Um 23:15 Uhr war alles vorbei.
Die Notbeleuchtung flackerte über ein Schlachtfeld. Zwölf Körper lagen verteilt im privaten Speisesaal, verstümmelt auf eine Weise, die selbst hartgesottene Männer wie Vincent Callahan schlucken ließ. Der Sicherheitschef des Cascade stand in der Tür und versuchte zu verstehen, was er sah. Abgetrennte Gliedmaßen. Unmögliche Wunden. Blut, das in Mustern an den Wänden klebte, die keinen Sinn ergaben.
Die Überwachungskameras zeigten nur statisches Rauschen. Was immer hier geschehen war, es hatte keine digitalen Zeugen hinterlassen.
Die Aufräumarbeiten beginnen
Ben Foster war als Erster bei den Überlebenden. Acht Menschen hatten das Massaker überstanden, wenn man ihren Zustand als "Leben" bezeichnen konnte. Drei Russen und zwei Italiener bluteten aus Stümpfen, wo einmal Hände gewesen waren. Die Schnitte waren sauber, zu sauber - als hätte ein Chirurg mit unmenschlicher Präzision gearbeitet.
Luigi Genovese, Sohn des toten Bosses, klammerte sich an Bens Arm.
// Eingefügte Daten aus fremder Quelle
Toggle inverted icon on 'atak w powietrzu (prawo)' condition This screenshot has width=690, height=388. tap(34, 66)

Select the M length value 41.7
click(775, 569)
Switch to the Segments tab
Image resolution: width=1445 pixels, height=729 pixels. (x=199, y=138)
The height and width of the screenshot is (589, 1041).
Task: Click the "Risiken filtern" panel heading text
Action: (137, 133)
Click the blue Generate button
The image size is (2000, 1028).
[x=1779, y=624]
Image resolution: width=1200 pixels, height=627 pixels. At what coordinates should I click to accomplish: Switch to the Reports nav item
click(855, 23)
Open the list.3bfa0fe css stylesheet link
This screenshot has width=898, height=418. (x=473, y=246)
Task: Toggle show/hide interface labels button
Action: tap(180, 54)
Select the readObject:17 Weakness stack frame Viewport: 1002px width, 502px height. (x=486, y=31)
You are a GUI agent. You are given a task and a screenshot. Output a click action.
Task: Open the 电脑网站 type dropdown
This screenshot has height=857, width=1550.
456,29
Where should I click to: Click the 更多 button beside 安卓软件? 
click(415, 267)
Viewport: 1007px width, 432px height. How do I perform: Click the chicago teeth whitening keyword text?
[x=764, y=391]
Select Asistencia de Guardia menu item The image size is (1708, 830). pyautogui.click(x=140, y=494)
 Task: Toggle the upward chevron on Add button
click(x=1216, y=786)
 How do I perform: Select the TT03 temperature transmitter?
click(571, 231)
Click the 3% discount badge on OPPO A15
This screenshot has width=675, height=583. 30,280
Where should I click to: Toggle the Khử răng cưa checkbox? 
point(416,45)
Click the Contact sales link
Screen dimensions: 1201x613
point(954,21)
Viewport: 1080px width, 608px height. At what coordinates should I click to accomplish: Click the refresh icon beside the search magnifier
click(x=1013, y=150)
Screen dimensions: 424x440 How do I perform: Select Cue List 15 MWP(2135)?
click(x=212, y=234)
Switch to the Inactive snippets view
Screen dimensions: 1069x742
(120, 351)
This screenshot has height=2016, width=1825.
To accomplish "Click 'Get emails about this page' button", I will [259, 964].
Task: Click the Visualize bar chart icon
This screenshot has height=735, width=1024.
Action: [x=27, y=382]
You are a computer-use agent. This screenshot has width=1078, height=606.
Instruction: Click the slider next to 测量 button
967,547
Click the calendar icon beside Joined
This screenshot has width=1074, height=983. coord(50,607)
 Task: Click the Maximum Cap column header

Seine Augen waren weit aufgerissen, sein ganzer Körper zitterte. "Es war nicht menschlich, Ben," flüsterte er, während Ben eine Beruhigungsspritze vorbereitete. "Die Schatten... sie haben sich bewegt."
Ben spürte es auch - eine Residual-Präsenz im Raum, etwas Hungriges, Zufriedenes. Er schob das Gefühl beiseite und konzentrierte sich auf seine Arbeit. Methodisch fotografierte er die Szene, sammelte Ausweise ein. Sein Handy vibrierte ununterbrochen - Peter Miller, der paranoide Journalist, bombardierte ihn mit Nachrichten über ein Massaker im Cascade.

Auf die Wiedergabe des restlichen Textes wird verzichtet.